One month, one novel

Anne Nickoloff, Staff Reporter

The month of November has passed and with it, National Novel Writing Month (NaNoWriMo): the challenge to write 50,000 words in a few weeks.

For 30 days, various Writers Writing Words (WWW) club members fought to achieve specific word goals. While the NaNoWriMo has its suggested word counts, even the writers who didn’t meet the goal still are happy to have participated in the worldwide writing challenge.


Heather Pantell, who reached the NaNoWriMo goal and continued to write, plans on finishing her novel in the future.

How she feels now that November is over: It’s weird.

Does she plan on participating in NaNoWriMo again: Yes, it was a lot of fun!

Word count at the end of the month: 51,048+

An excerpt from her novel:
“My heart was racing and my breath was short. I had to get out of there. If I didn’t do anything, I would die. In slow motion, I could see the dragon rearing back its head, sucking in oxygen to breath back at me in the form of fire. I would be roasted on the spot. My father, after finding my body, would say that if I hadn’t been so attached to my books, perhaps we would have had a dragon meat feast instead of a funeral. My mother would weep. All these images flooded through my head, but I still could not move. It was as if my body froze over. I was paralyzed. Paralyzed and about to be roasted alive.

And then she came.

A girl appeared in front of me. She held her arms out and hissed at the dragon. I must be dreaming, the sane part of my brain thought. What girl would stand between a dragon and its prey? And why would she hiss. But nearly all of my attention was still on the dragon and the fire that suddenly burst from its mouth. I felt the heat as it raced forward. The dancing red and yellow flames rushing towards me to create a nobleman roast.

But the flames never reached me. I wasn’t dead.

Because the girl standing in front of me grabbed the flame from the air and wrapped it around her body like cloth.”


Though Sue Westrell’s computer was dead for most of the last half of the month, she still kept up some of her writing for the challenge.

How she feels now that November is over: Not that I was the most regular writer, but I’m sad that yet again, I wasn’t able to actually get through it.

Does she plan on participating in NaNoWriMo again: Yeah. I do want to finish this story at some point!

Word count at the end of the month: 4,000

An excerpt from her novel:
“Only a few minutes away, a somewhat bemused trainee watched the girl he was shadowing taking the food order of two children. Five tacos and five burritos seemed like an awfully ridiculous order for two children who looked like they were the width of one of his arms and maybe the weight of his arm too. It was even weirder that the one kid had a credit card, but he wasn’t going to question that, not after noticing that her wallet was seriously nice leather. Stupid rich kids, getting credit cards while he was stuck learning to make burritos for them.

Grabby and Hitty killed time while waiting for their food by guzzling down the two sodas they’d ordered and editing the plan Grabby had initially outlined for their group, making it more streamlined and identifying some more goals.
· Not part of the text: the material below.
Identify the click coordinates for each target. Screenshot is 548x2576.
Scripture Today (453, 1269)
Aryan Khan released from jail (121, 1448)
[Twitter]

Just because Grabbyhands was the leader didn’t mean she didn’t take input from her co-conspirators for world domination (as long as said input didn’t involve calling Batman comics stupid or whining about them—she had to make sure no one besmirched Catwoman’s name, after all). By the time their food was done, an impressive fifteen minutes after ordering, they’d managed to add almost sixteen more ideas.”


Almost reaching her personal goal of 25,000 words, Tasha Smith was still happy with getting as far as she did in the NaNoWriMo challenge.

How she feels now that November is over: It’s a bit of a relief to not feel pushed to continue writing during finals week. But just because NaNo’s over doesn’t mean I put the pen down for a year.

Does she plan on participating in NaNoWriMo again: I always attempt NaNoWriMo, but it’s another question entirely to ask if I think I’ll try to win it next year. I’m much more comfortable with Summer WriMo and Script Frenzy, because they come around during a much less busy time of year. To anyone who worries about the time commitment in NaNo, I highly recommend looking into either of the alternatives.

An excerpt from her novel:
“And she finally turns around!” the girl mused. A smile of disproportionate excitement contorted her face. “Hey stranger, you look lost. Where you heading?”

Hanna looked around her with some desperation. The hooded figures were surprisingly content to continue shuffling idly around the tent, ignoring the sudden sounds of conversation. Her nerves still on edge, she replied curtly, “Just out on a walk.” She chewed her lip before adding a quick, “I didn’t mean to disturb anyone. Or anything.”

“So you are lost!” the girl exclaimed gleefully. “Oh, you’re new, you’re new. What a time to be alive. Marvelous. Yes. So!” She clapped her hands together. As one, the cloaked figures snapped to attention. “Let’s begin.”

Ann Elise Campo, who also participated in the NaNoWriMo challenge, was unavailable for comment at press time.